Katoomba P and C president Catriona Paterson called the funding for school traffic improvements "a great outcome".

Last year the Gazette reported that the Local Traffic Committee - which includes council and RMS representatives - recommended a pedestrian island refuge be installed near the school on Martin Street, at the intersection with Kurrawan Rd.

But the P&C told the council meeting with school enrolments swelling to 900, the refuge was inadequate and dangerous, and a pedestrian crossing would be safer.

A Roads spokesperson at the time said the minimum number of pedestrians crossing a road to warrant a zebra (painted) pedestrian crossing is 50 per hour and 300 vehicles per hour each morning and afternoon.
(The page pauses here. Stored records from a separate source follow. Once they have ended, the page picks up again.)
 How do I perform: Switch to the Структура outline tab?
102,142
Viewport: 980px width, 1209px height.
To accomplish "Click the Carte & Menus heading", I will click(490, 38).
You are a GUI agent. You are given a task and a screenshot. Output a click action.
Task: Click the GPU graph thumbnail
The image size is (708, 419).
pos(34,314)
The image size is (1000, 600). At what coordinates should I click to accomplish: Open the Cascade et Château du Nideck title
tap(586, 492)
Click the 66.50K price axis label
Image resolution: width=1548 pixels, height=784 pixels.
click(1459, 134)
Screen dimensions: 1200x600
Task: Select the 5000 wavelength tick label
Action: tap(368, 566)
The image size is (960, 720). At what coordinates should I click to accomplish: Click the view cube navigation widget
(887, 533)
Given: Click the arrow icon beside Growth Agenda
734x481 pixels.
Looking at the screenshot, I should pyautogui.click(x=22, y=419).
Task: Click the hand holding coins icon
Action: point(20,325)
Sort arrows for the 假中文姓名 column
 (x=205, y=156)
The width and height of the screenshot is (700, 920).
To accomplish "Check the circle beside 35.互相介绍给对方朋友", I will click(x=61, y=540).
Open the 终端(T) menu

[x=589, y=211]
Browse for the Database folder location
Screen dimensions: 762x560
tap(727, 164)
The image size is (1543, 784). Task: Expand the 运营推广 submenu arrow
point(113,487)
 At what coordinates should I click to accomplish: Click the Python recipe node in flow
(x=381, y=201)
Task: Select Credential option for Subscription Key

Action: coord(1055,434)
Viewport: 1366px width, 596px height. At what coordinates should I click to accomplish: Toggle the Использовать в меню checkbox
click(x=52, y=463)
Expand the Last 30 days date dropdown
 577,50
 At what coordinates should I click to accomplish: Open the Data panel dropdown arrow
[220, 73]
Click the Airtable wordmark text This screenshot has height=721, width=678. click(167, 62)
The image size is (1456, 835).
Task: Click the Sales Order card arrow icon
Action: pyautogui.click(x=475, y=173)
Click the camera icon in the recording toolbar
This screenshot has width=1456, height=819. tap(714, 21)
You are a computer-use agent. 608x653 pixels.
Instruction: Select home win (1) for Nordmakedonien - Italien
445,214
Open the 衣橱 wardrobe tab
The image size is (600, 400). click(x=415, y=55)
Ms Paterson said the Katoomba High School P&C was "very relieved that our students are finally going to be provided with a permanent pedestrian crossing on Martin Street".

"The road is very, very busy in the afternoon and currently there is no safe way for the 900 odd students to cross. We appreciate the efforts that the council staff have made to navigate the very slow and cumbersome process necessary to improve safety for our young people on the roads."